Brisbane, New South Wales, Australia

Designer (Journalism)

Member since February 03, 2014

  • Landor Associates Product: Dyman The Making of Foam

    Communication, Communication Design

    Dyman Foam’s website makes the manufacture of foam look easy – “similar to the making of bread”. Of course, the chemical process are entirely different since, obviously, we cannot eat foam. Besides, foam requires the use of other chemicals to begin with. Polyol and TDI are the basic components of foam. Catalysts, water and blowing agents are added into the mix in order to finally come up with the final product. The similarity with bread lies in the production of many tiny pores or air spaces within the foam which provides the cushion effect, just like fluffy bread.

    But foam can also be hard, like bagels. Softness or hardness, together with weight, determines the quality of foam. Technical standards provide manufacturers a measure of the quality of foam. Just because a particular kind of foam is soft does not mean it is of good quality. The weight, aside from the softness, determines how foam performs. It is a simple measure of how much foam is contained and has an affect on the strength or durability of the end material.
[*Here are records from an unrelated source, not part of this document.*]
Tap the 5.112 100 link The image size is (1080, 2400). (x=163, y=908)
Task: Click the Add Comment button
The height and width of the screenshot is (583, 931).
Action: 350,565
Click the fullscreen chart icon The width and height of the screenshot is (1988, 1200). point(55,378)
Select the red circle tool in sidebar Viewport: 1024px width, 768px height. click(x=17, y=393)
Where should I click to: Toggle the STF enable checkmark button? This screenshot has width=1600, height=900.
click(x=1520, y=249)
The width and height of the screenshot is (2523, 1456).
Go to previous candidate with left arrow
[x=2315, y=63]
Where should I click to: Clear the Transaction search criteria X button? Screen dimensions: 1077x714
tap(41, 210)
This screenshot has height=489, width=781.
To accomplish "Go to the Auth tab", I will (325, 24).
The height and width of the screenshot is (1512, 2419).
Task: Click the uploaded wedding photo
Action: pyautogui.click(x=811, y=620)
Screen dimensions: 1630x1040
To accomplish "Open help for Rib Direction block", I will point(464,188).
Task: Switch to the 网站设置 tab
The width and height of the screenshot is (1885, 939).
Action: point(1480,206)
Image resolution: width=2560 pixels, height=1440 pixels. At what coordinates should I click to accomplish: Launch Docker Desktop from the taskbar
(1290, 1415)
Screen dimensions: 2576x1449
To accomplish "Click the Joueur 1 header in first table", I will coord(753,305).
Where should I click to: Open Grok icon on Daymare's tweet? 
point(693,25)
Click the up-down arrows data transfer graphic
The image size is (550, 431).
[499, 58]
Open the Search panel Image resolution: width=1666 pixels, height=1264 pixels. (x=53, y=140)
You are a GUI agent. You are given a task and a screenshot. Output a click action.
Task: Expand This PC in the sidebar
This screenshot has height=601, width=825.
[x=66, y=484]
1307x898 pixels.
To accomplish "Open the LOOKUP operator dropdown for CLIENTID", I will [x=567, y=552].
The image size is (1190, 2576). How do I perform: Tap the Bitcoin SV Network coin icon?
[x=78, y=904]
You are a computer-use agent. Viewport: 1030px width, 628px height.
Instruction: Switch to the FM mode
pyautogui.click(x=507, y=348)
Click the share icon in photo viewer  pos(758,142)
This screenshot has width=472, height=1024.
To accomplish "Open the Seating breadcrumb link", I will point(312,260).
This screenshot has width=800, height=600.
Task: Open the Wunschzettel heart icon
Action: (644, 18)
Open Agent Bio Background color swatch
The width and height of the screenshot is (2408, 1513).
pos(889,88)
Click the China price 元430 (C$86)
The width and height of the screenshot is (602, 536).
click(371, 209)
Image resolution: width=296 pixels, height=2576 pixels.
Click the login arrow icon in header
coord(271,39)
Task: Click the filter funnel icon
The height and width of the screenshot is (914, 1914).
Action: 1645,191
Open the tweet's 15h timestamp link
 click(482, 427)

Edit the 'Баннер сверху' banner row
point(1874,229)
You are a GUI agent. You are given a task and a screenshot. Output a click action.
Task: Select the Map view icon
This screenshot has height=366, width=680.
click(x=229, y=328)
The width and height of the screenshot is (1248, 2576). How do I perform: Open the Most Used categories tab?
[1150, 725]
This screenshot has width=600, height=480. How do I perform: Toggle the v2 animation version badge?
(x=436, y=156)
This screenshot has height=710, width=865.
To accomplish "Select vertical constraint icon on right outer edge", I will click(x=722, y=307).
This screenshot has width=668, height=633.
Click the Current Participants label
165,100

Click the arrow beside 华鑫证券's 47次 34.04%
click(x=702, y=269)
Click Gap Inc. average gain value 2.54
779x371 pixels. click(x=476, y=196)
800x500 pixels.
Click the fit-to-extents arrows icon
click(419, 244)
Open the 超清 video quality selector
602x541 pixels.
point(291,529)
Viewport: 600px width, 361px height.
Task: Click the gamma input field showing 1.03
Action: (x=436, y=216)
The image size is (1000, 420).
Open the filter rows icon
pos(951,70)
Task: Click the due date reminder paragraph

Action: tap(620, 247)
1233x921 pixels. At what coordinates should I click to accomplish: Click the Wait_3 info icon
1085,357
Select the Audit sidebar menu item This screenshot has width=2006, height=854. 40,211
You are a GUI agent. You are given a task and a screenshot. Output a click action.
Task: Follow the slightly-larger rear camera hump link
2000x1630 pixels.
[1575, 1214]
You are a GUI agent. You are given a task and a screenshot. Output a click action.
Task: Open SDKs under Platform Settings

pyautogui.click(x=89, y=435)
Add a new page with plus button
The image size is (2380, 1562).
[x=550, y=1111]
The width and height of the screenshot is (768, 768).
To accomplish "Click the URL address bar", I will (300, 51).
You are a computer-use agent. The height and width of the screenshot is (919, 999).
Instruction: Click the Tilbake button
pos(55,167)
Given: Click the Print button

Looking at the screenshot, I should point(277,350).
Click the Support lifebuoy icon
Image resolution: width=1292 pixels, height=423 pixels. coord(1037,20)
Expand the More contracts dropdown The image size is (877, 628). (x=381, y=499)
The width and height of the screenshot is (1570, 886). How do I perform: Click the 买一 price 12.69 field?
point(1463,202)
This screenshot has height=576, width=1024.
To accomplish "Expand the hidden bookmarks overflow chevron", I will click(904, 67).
    As Dyman explains it, cheap foam can be made soft or hard; but it will remain of low quality. The weight or density of the foam is a rough measure of the quality of foam as we notice in terms of how heavy good foam is compared to the cheap kind. Likewise, we are informed that color has nothing to do with the quality of the foam. The color is merely added to distinguish between different types and densities of the foam.

    Knowing the above basic info about foam will help buyers and users have better judgment when choosing what type of foam to purchase in the future. They will no longer be mere unconcerned or unaware users of foam, which we take for granted often as it is hidden from our sight, but discriminating and money-savvy consumers.

  • We also walk on foam and even wear it, come to think of it. Yet, we often use it till it has lost it cushion entirely. Like frogs which do not realize the water is boiling, we keep sitting or sleeping on foam that no longer bounces.

  • Wikipedia says that polyol is an alcohol. TDI, on the other hand, is a raw material that may have adverse effects because of antibodies it contains. The manufacturing process involving TDI requires engineering controls and industry practices to protect the workers and the public. Well, alcohol and antibodies don’t mix well, as we know; so foam must be safe to use.

  • Very informative website. Thanks.

  • The industrial revolution has allowed us to harness almost anything for human use. Foam, a very humble product, is indeed a highly versatile product we take for granted.